MacQuarrie’s The Last Days of the Incas tells the stupendous story of the Conquista better than anyone so far.  It is deliberately dramatic—”blood dripped from Pizarro’s sword” etc.  But it is also carefully researched and runs parallel to John Hemming’s definitive classic, The Conquest of the Incas, which appeared in 1970 and updated and translated into Spanish in 1995, a gripping must-read.

But Kim MacQuarrie’s Last Days brings the cruelty, the civilizing savagery, the wealth that was to transform the economy of Europe, and above all, the characters to immediate life.

The five Pizarro brothers, unbelievably tough and courageous, impossibly wealthy, low-born and ambitious. The backdrop was a society, the last, sadly, of a score of great cultures produced here over many millennia, which functioned much better than any contemporary in Europe, and incomparably better than any that has struggled since to succeed in Peru or anywhere else in South America.

Perhaps MacQuarrie’s Last Days will inspire teachers in schools all over Peru, high and low, to take a new, proud look at their own world-class predecessors.

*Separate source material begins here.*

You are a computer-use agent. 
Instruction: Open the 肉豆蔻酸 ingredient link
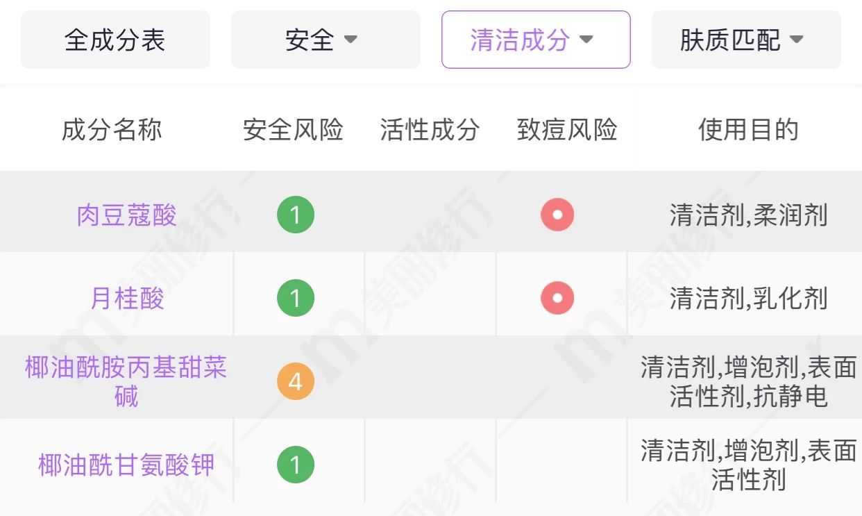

_______________________________

MacQuarrie, KimABOUT THE AUTHOR:  Kim MacQuarrie, an anthropologist and documentary filmmaker, spent five years in Peru, during which time he was a staff writer on The Lima Times, published by Peruvian Times, and spent some time living with a recently contacted tribe in the Amazon rainforest only 100 miles from Machu Picchu. He has written three earlier books on Peru. He has won multiple Emmy Awards for his documentary films, and recently produced and directed a 10-part documentary series for the Discovery Channel, The Tattoo Hunter, which explores native ornamentation around the world.  

Last Days-SpABOUT THE BOOK:  The first edition in Spanish, and the new edition in English for distribution in Peru, have been published by Inkaterra, the award-winning luxury hotel and ecolodge group recognized for its environmental stewardship. Inkaterra was founded in 1975 by Joe Koechlin, a pioneer in sustainable tourism, who is president of the Peru Hotels association and a director of the National Chamber of Tourism, Canatur. The book is available in Spanish at leading bookstores, and the English edition will be available in Lima in June.

Last Days-InkaterraFX, the cable channel owned by Fox, has taken on a project this year to produce a 10-12 part series based on the book. 

 

Nick Asheshov. a veteran journalist, noted explorer and entrepreneur, was editor of the Peruvian Times from 1969 to 1990.

One Comment

  1. Rick Belanger

    Thank you for a very interesting summary of some important events in history of Peru. I look forward to reading the suggested book. However, I am having a difficult time understanding the second last paragraph. After reading it several times I think you are saying that the indigenous society at the time of the Spanish conquest was better than any in Europe or South America at that time and much better than any in Peru since that time. If this is what you are attempting to say, I would have to say that it may have been a “great” society historically, but it is a stretch to claim that it was a “better” society. I think we do not know enough about it to make that claim.